Estudios a campo evaluaron el efecto de un bioestimulante con fosfitos, sólo o en combinación con un fungicida mezcla sobre aspectos morfológicos de la planta de trigo, la mancha amarilla (Pyrenophora triticirepentis Died.)  y componentes del rendimiento de trigo (INTA EEA Paraná). El uso de bioestimulantes con fosfitos en su composición sólo o en combinación con la dosis mínima de marbete de una mezcla de estrobilurina y triazol incrementó la altura, peso fresco y seco de la parte aérea, redujo la severidad de la mancha amarilla y aumentó considerablemente el rendimiento de granos. La incorporación al sistema de producción del cultivo de trigo de bioestimulantes con fosfitos permite utilizar la dosis mínima de fungicidas en el caso de enfermedades necrotróficas como la mancha amarilla.
 

 

“El uso de fosfitos junto al manejo tradicional del cultivo, ayuda a potenciar las respuestas internas de las plantas frente a diversas condiciones de estrés”

Beneficios de aplicar fosfitos

Como fertilizantes foliares, son excelentes correctores de deficiencias de nutrientes (calcio, magnesio, zinc, cobre, manganeso, potasio), dependiendo de la elección del fosfito las necesidades puntuales de los cultivos. 


Como acción fungicida, actúa sobre los Oomycetes (Phythophtora, Pythium), responsables, por ejemplo, de las enfermedades de raíz. También controla Rhizoctonia, que es otro hongo del suelo.


Además cuentan con la ventaja de tener doble circulación (xilema y floema) dentro de la planta, ventaja fundamental para el control de Fusarium y del Pietín, ya que los fungicidas tradicionales se “montan” en el fosfito y llegan hasta la raíz, protegiendo a toda la planta.

Por otro lado, su acción sobre el resto de los hongos es preventiva. Inducen a la planta a la formación de las fitoalexinas, sustancias de defensa de los vegetales. Fortaleciéndola ante el ataque de hongos, y también de bacterias y de insectos chupadores, ya que estas sustancias también se forman cuando se producen las picaduras de los mismos.

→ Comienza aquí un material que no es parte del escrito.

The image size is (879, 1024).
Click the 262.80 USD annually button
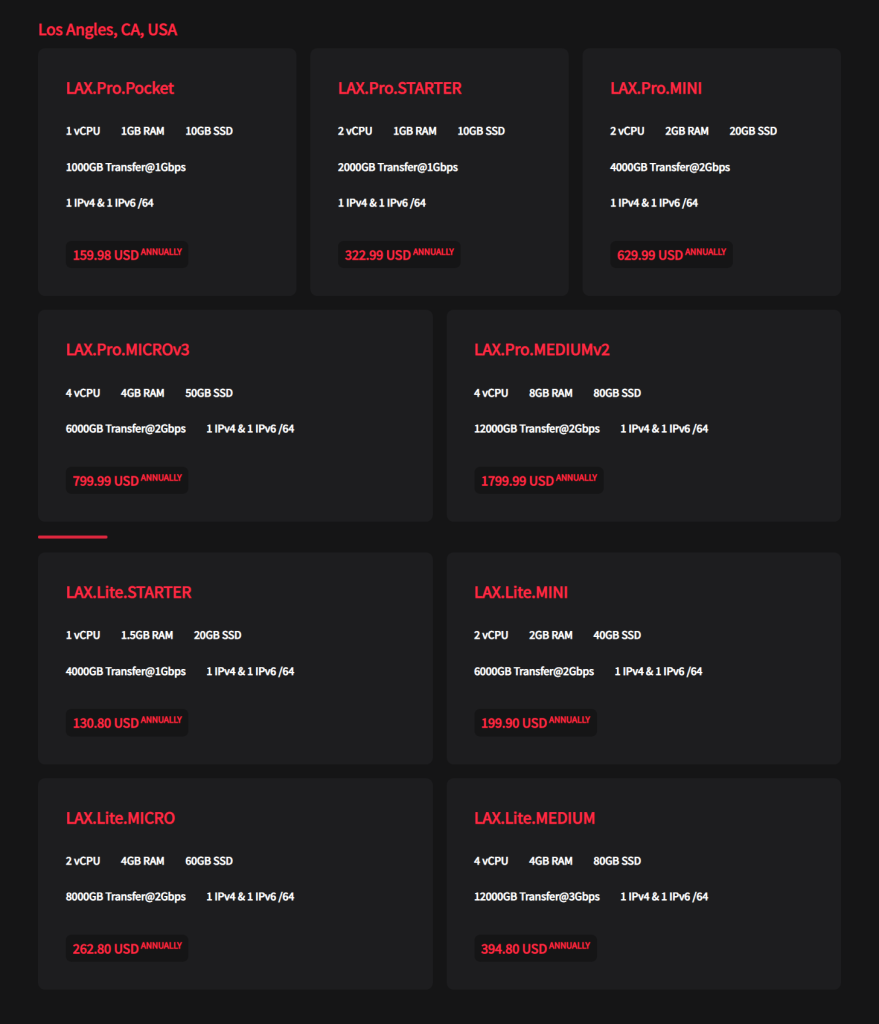(x=127, y=949)
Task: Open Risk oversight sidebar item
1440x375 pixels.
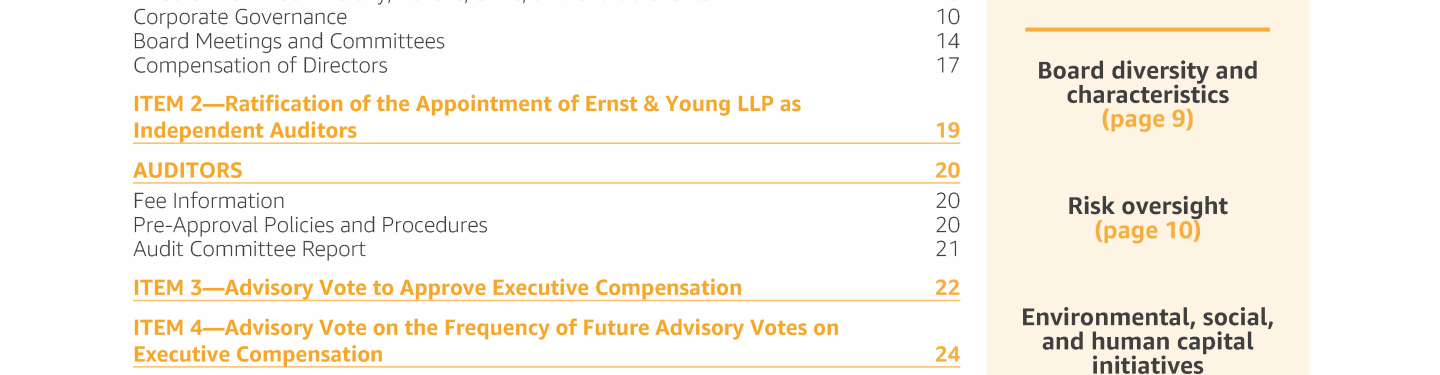Action: point(1147,206)
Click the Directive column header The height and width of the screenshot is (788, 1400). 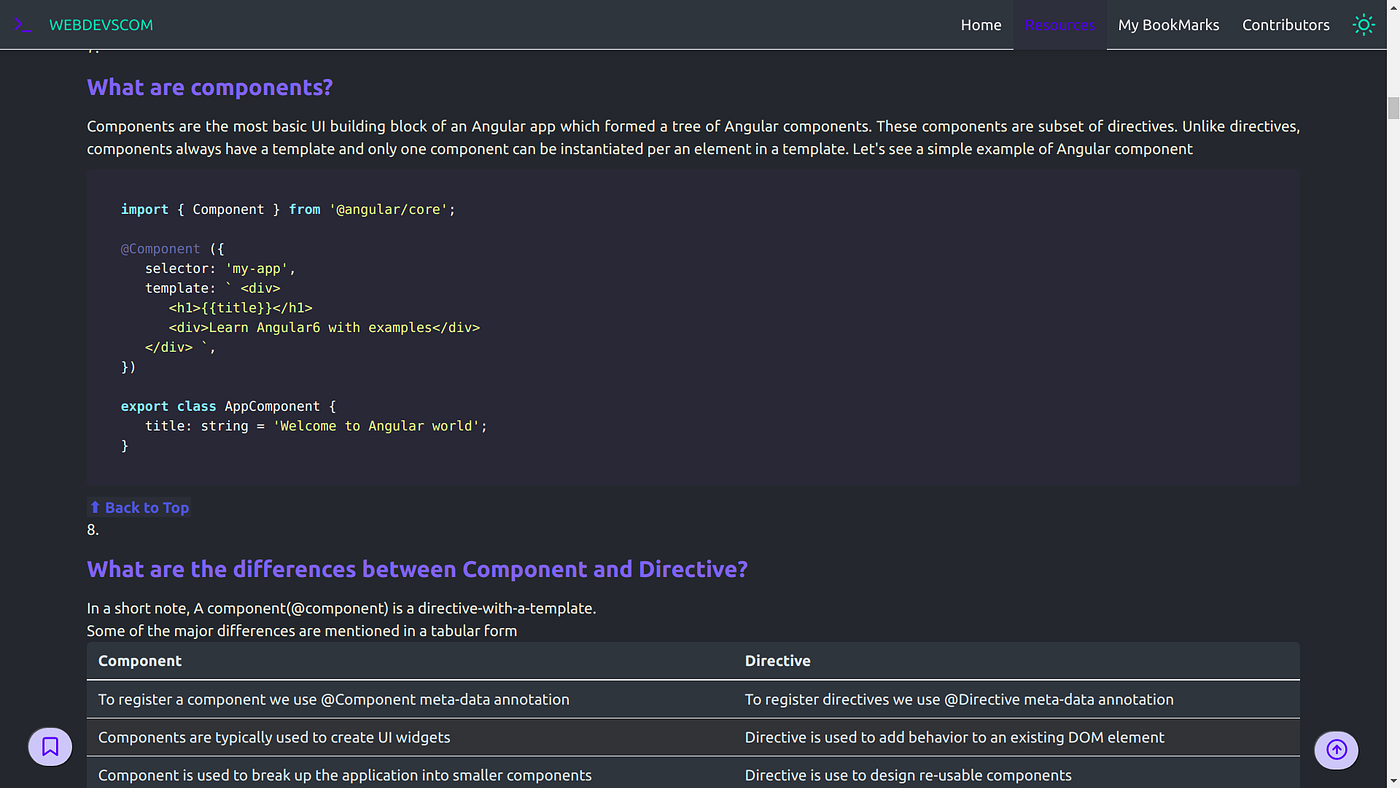pyautogui.click(x=778, y=660)
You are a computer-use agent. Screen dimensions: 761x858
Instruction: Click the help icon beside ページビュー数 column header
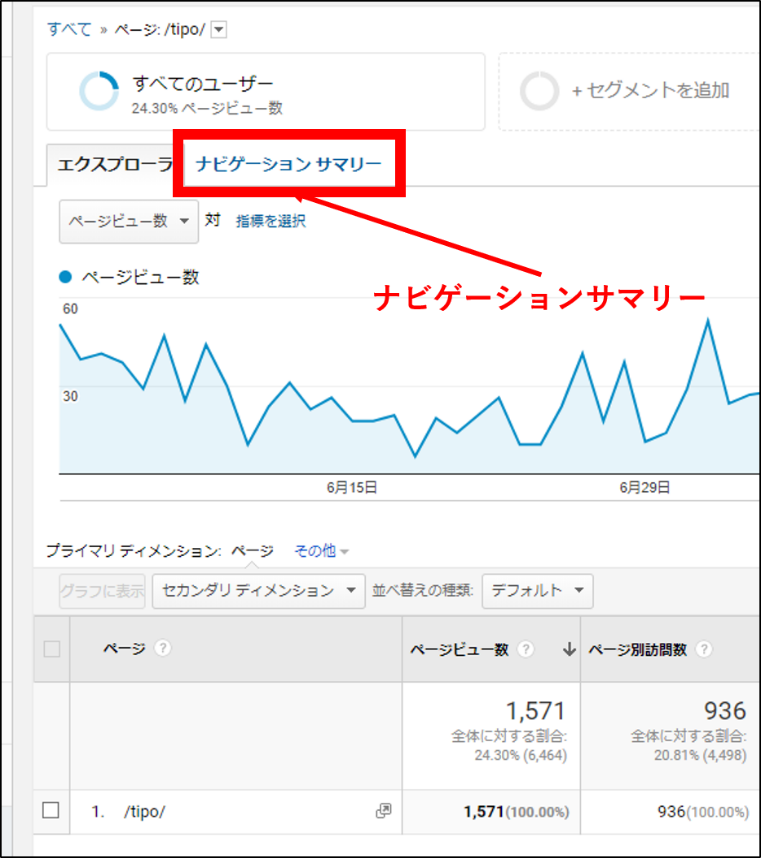click(x=526, y=649)
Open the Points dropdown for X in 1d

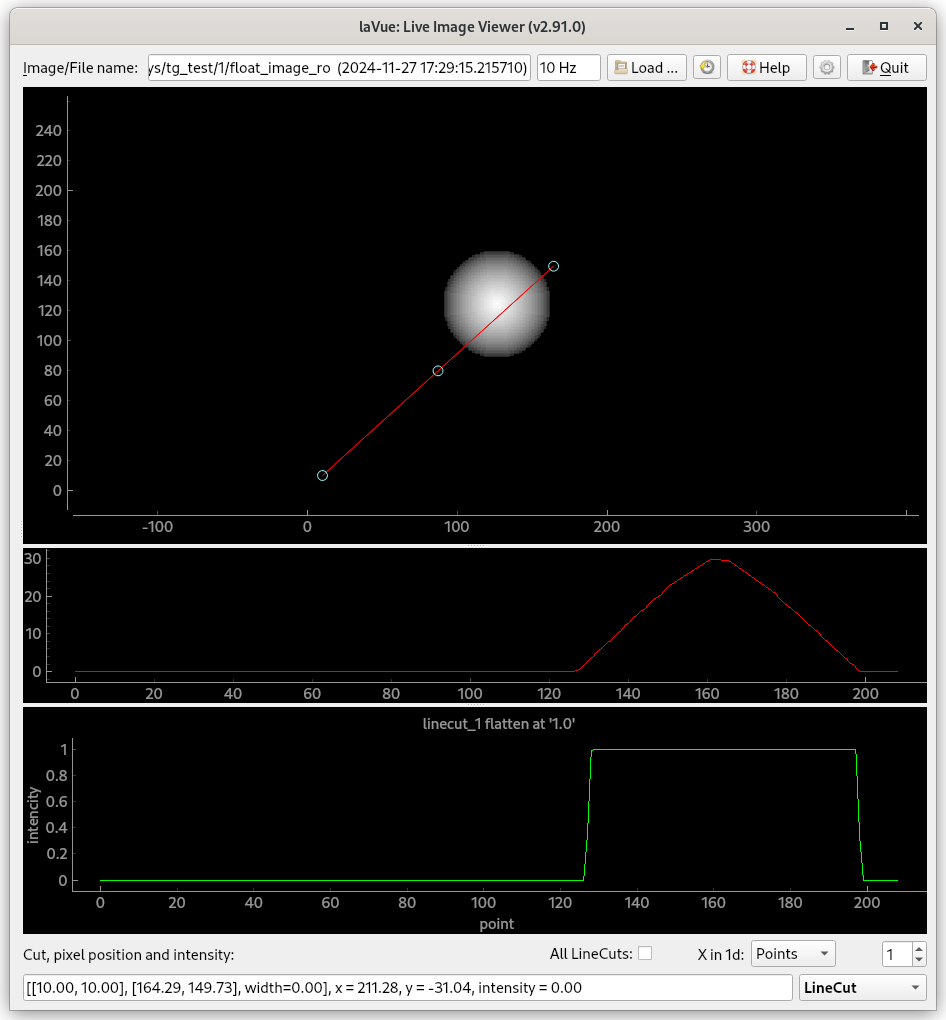pos(793,953)
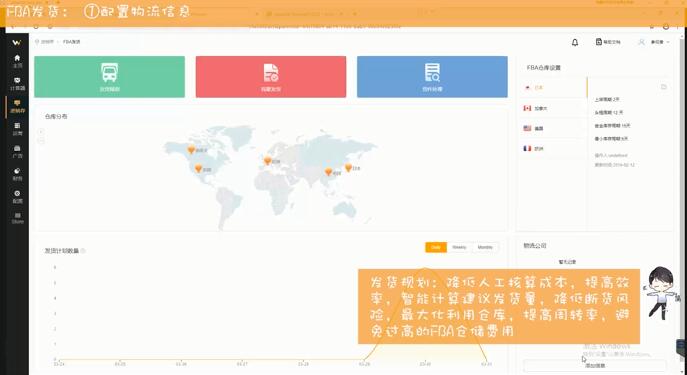Select the United States warehouse tab
Image resolution: width=687 pixels, height=375 pixels.
(552, 128)
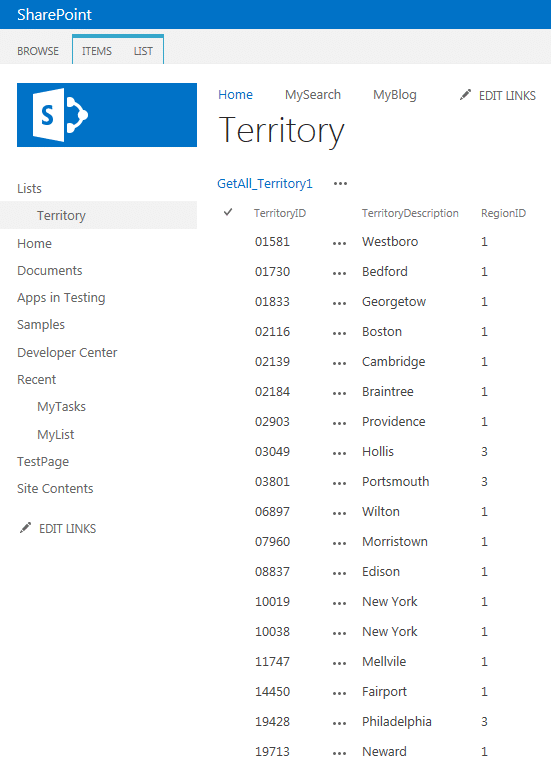Open the ellipsis menu for Westboro row
The height and width of the screenshot is (757, 551).
[339, 243]
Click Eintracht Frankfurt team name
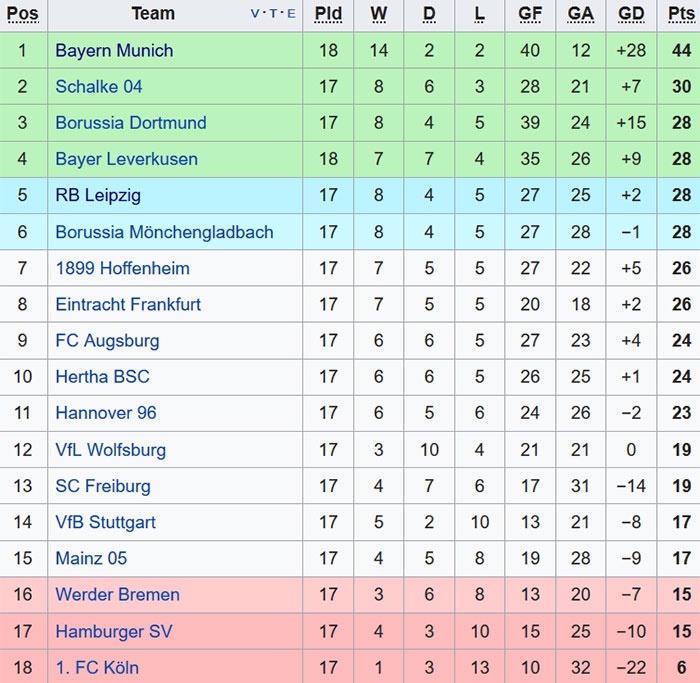This screenshot has width=700, height=683. tap(128, 304)
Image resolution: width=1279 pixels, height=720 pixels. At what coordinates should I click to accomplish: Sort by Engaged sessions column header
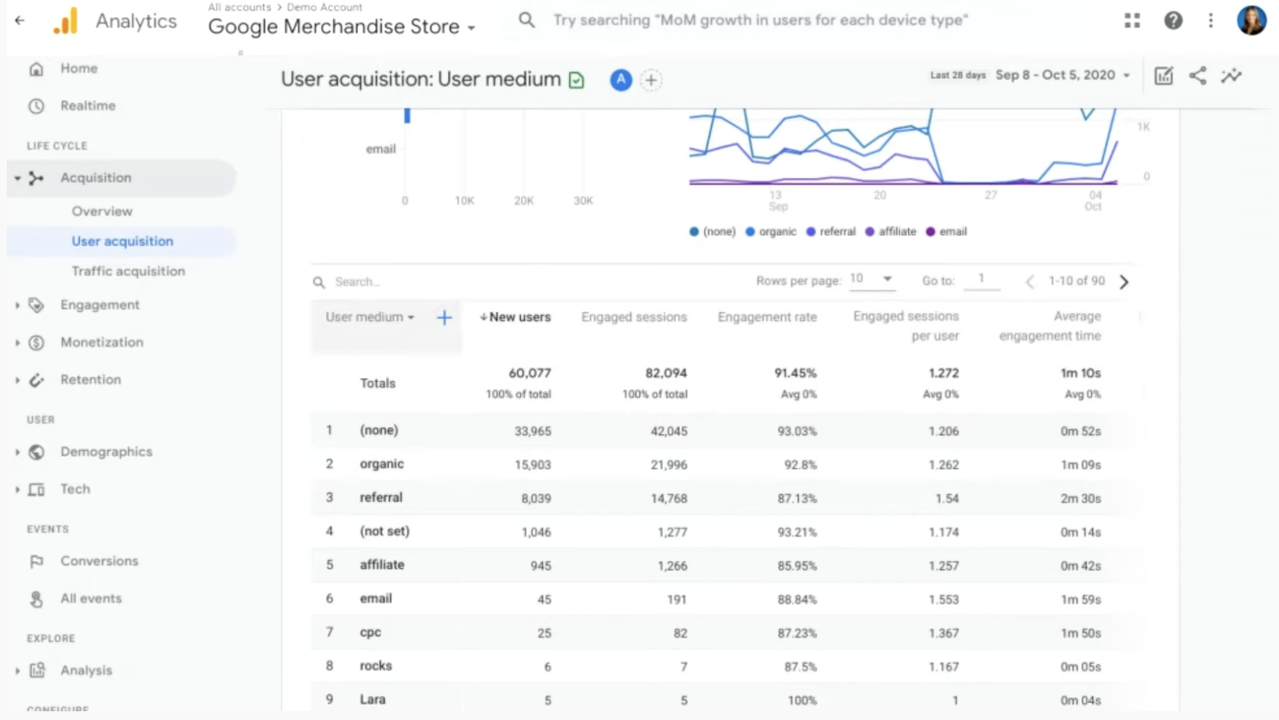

Como beneficios adicionales, en trigo por ejemplo: tienen acción bactericida específica sobre los géneros Pseudomonas, Xanthomonas, Erwinia, Streptomyces, y su acción preventiva sobre el resto de las bacterias. No producen resistencia y son inocuos para el ambiente y el ser humano. Tienen período de carencia cero (USDA) y son compatibles con gran cantidad de agroquímicos.
 

 

Cuando conviene aplicar fosfitos

 

Lo que se busca al aplicar fosfitos es lograr una activación del mecanismo de resistencia de la planta y a su vez, lograr mayor sanidad. Esto apunta a que la planta esté más preparada para soportar condiciones de estrés y mejorar las variables agronómicas de manera tal de poder aprovechar los recursos que tiene el cultivo durante su ciclo de desarrollo.


Existen 3 momentos recomendados para la aplicación de fosfitos de potasio, apuntando a cuidar al cultivo de trigo desde la semilla hasta la cosecha:


Emergencia y establecimiento
La primera aplicación es junto con la semilla, asegurando la implantación del cultivo y la densidad de siembra seleccionada. Por otro lado, permite que la planta gane en rusticidad por medio de un mejor sistema radicular y se encuentre mejor preparada antes situaciones de estrés.


Estado vegetativo
La segunda aplicación se debería realizar durante el macollaje temprano, orientando a que el sistema radicular complete su desarrollo de manera rústica y vigorosa y evitar que situaciones de estrés detengan el desarrollo de las estructuras reproductivas.

 

Estado reproductivo
La tercera aplicación se recomienda durante el estado reproductivo, con el fin de que el cultivo pueda llenar todas las estructuras reproductivas.